• **Challenge 1**
From the letter below, list each thing it states about the women who work the streets.

-- START Source --

Letters Page

Dear Nerve,
Tolerance zones for those involved in prostitution seems to be the controversial topic of the moment; at least as far as Liverpool City Council is concerned. However this is not a new idea; not even for the council. I was co-author of a report commissioned by Liverpool City Council as long ago as 1996. In that report we raised the issue of tolerance zones as a means of taking the 'problem' of street prostitution away from residential areas, at the same time as safeguarding the needs of the women. The labour council of the day having commissioned and paid for the report chose to sit on it and do nothing. Since 1996 street prostitution has developed in a number of new areas away from the so-called traditional areas. Much of this has to do with zero tolerance and moving women on. However, it is my belief that it also has a lot to do with the drug dependency of the majority of women working the streets, which is in itself widespread. I can understand residents concerns regarding females being propositioned by strangers in cars, yet can't help but feel that there would be little or no concern for the womens’ wellbeing if they weren't in these new areas. I personally now have grave doubts regarding the success of a tolerance zone in Liverpool. A tolerance zone can only work if it is policed with an understanding of the womens’ needs. A lot of the womens’ needs are drug related, and therefore illegal. Whilst many of the women reject the suggestion that they are pimped, many of them have a 'partner' who is also addicted. Women who work the streets have always been at great risk of routine violence, and even death. The worst case scenario would be a concentration of women in a tolerance zone at the mercy of those who prey on vulnerability. This would inevitably happen without sympathetic policing. Moreover it would seem that a lot of the women do not want a tolerance zone.

-- END Source --
-- START Extracted material --

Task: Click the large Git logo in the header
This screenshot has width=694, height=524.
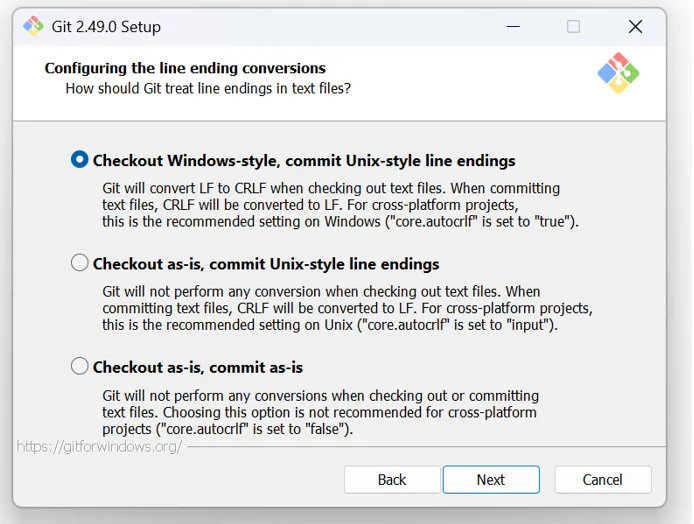Action: pos(617,73)
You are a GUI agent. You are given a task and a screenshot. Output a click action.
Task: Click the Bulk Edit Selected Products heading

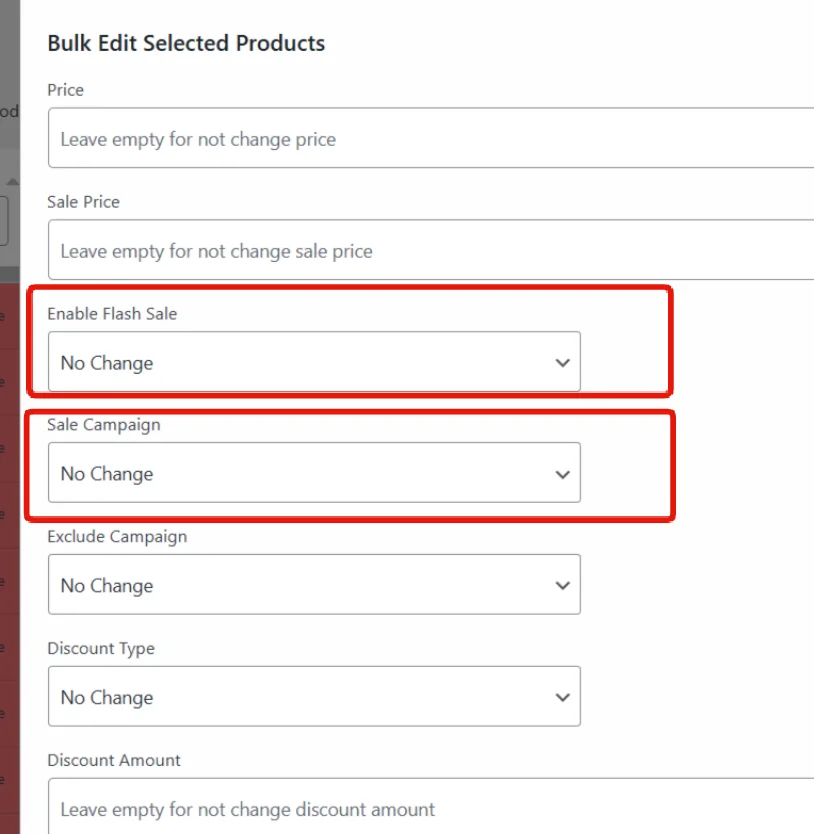click(186, 43)
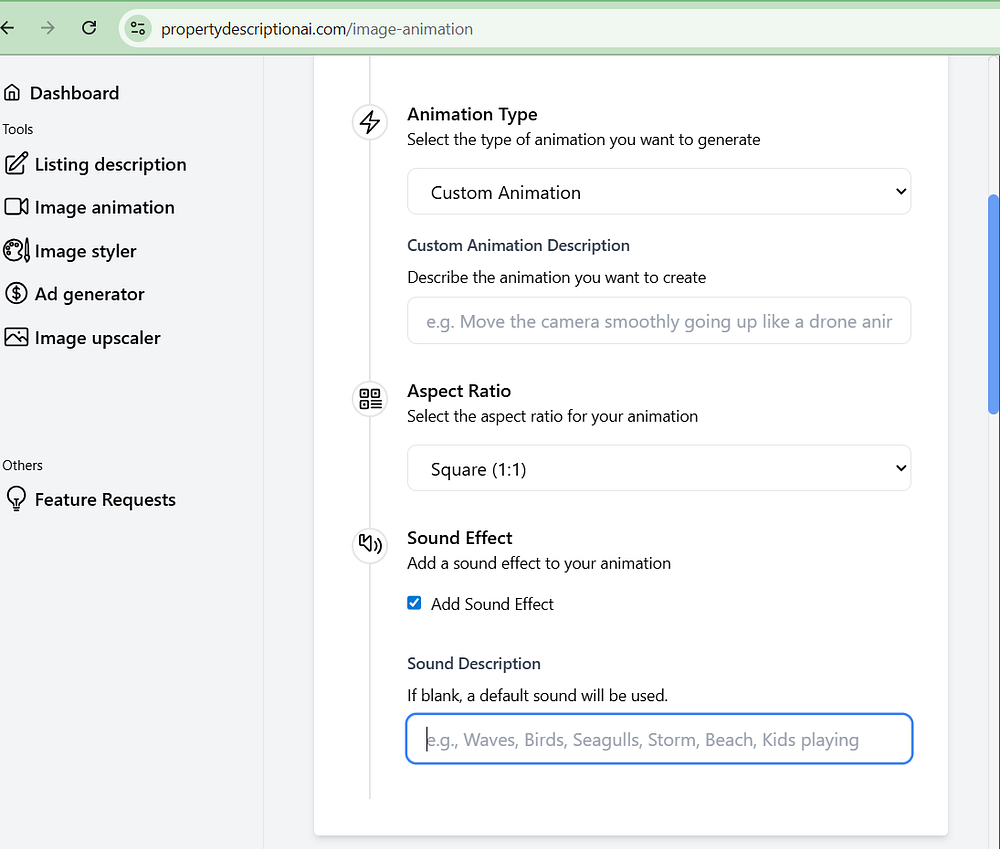Screen dimensions: 1000x849
Task: Click the Sound Effect speaker icon
Action: tap(370, 545)
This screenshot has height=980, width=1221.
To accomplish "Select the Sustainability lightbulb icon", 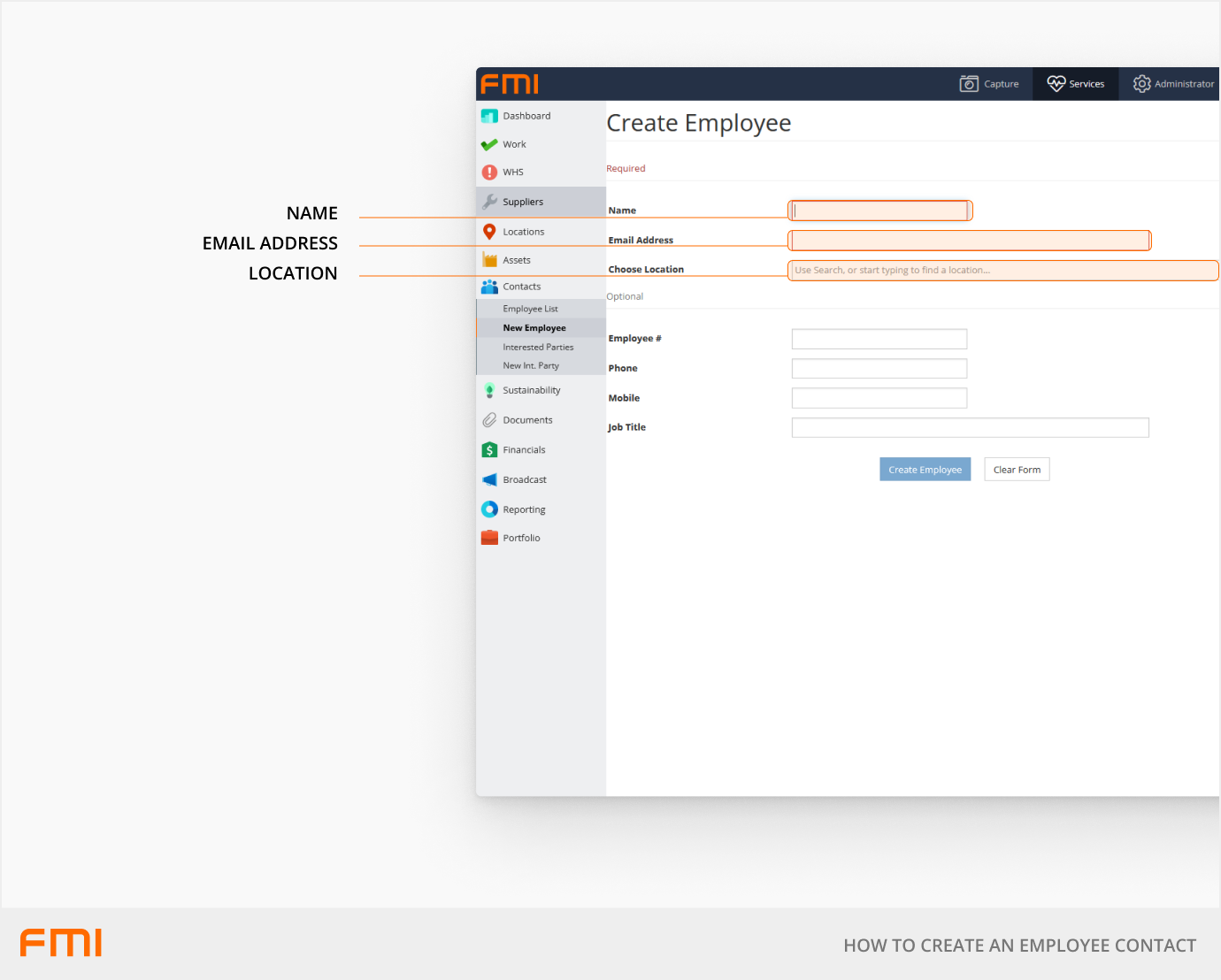I will tap(489, 390).
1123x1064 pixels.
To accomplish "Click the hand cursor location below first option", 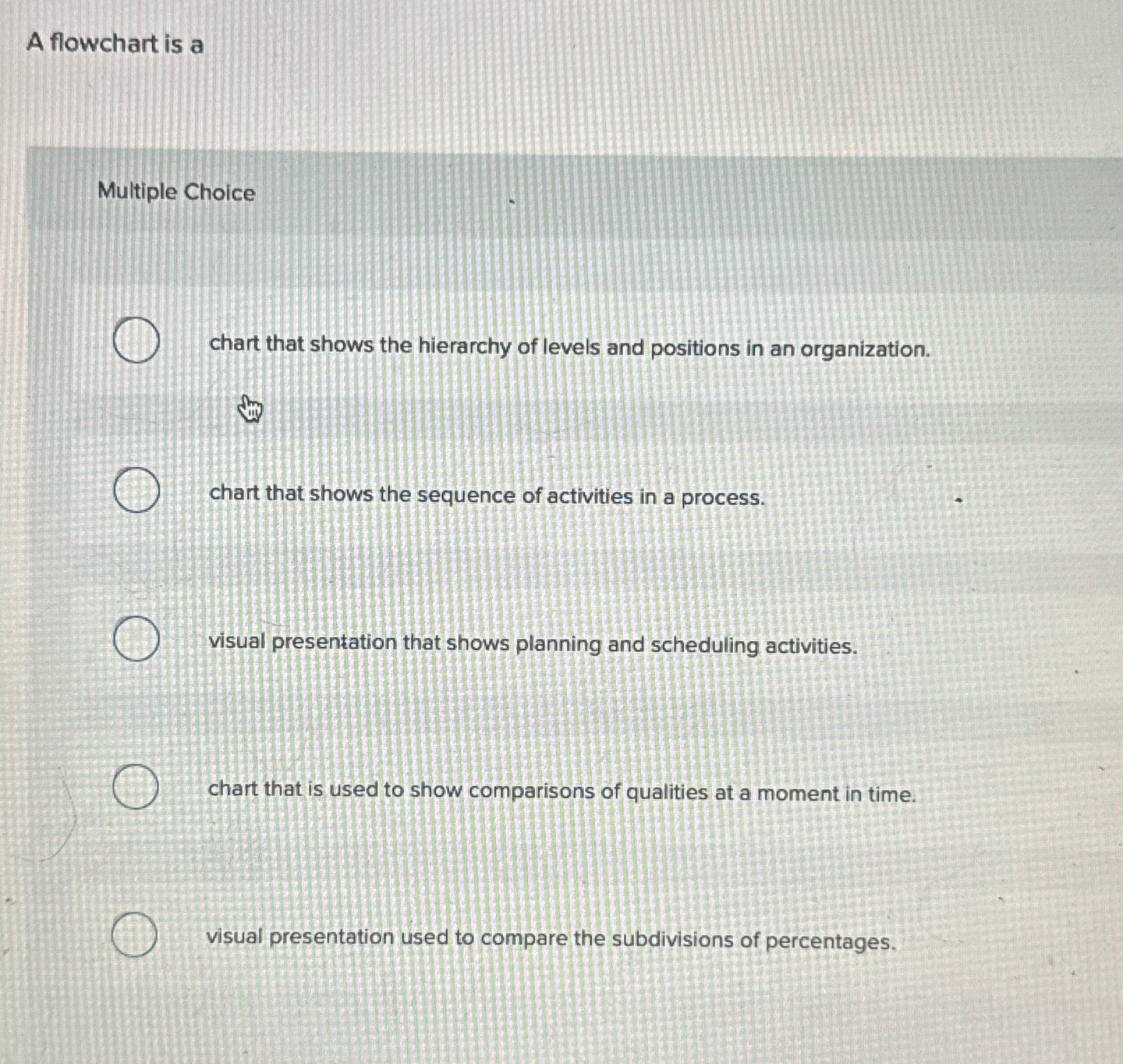I will click(249, 410).
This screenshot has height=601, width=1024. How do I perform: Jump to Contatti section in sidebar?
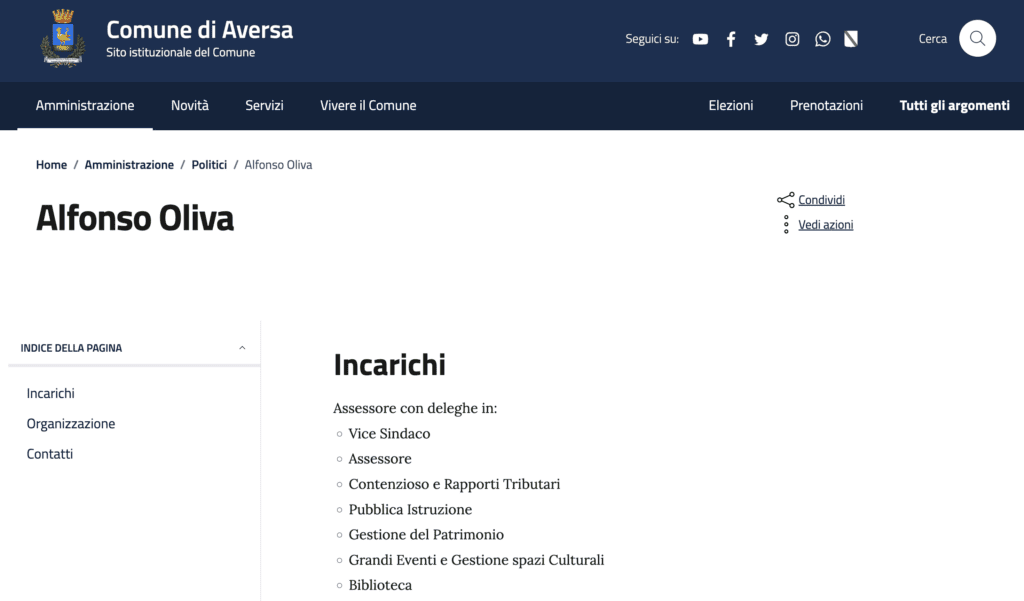[50, 454]
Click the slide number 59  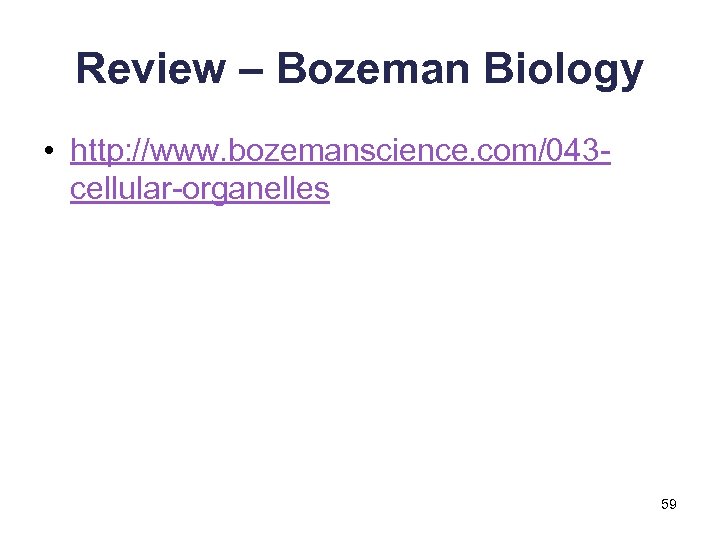tap(669, 505)
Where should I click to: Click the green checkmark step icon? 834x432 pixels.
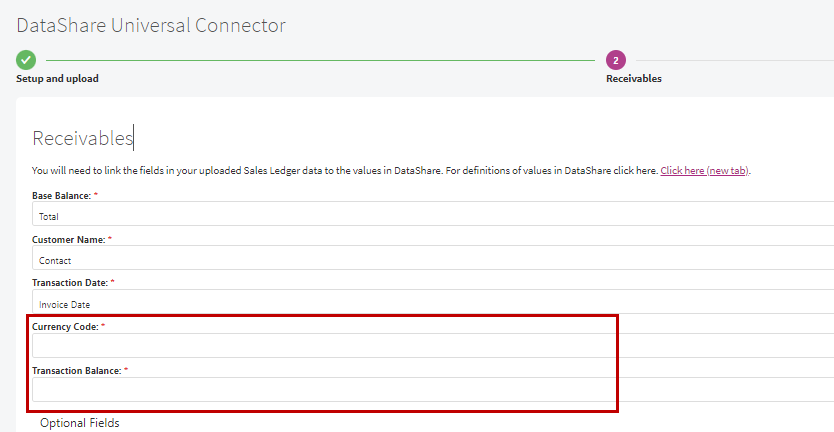click(x=26, y=60)
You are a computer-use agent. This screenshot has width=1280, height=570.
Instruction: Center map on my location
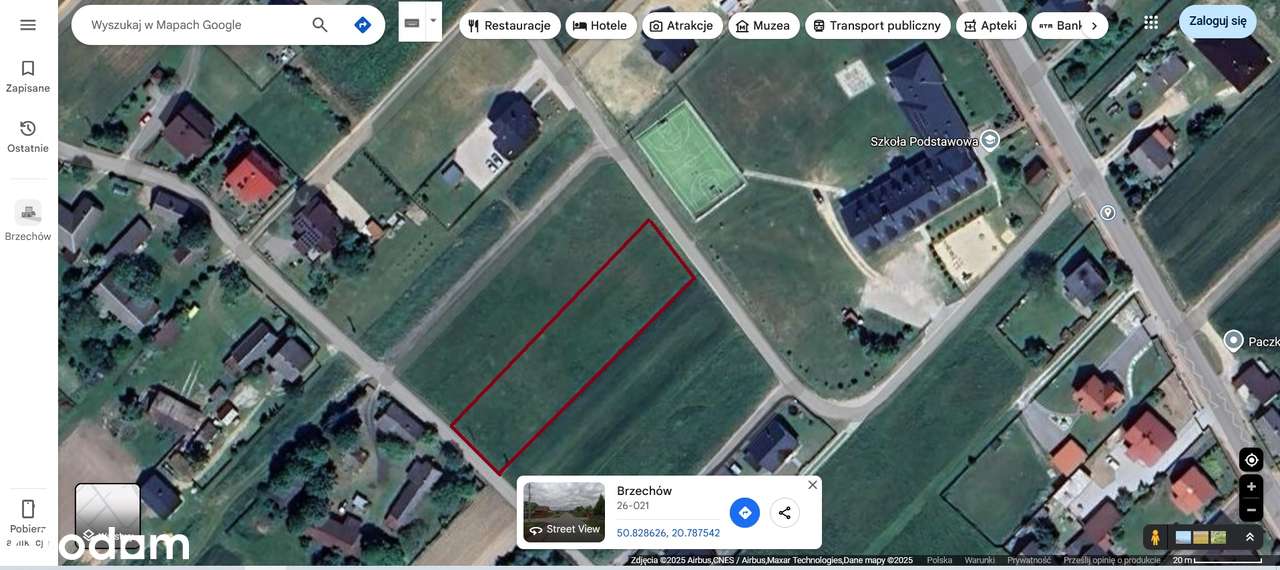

-- END Extracted material --

• **Challenge 2**
In the listing, take the lines starting with the one containing "You are a computer-use" and going on through the end of the listing. Write them out with "map" swapped for "view", keeping everything else the same and leaving the pictures out.

• **Written reply 1**
- The majority of them are drug dependent.
- A lot of their needs are drug related, and therefore illegal.
- Many of them reject the suggestion that they are pimped.
- Many of them have a "partner" who is also addicted.
- They have always been at great risk of routine violence, and even death.
- A lot of them do not want a tolerance zone.

• **Written reply 2**
You are a computer-use agent. This screenshot has width=1280, height=570.
Instruction: Center view on my location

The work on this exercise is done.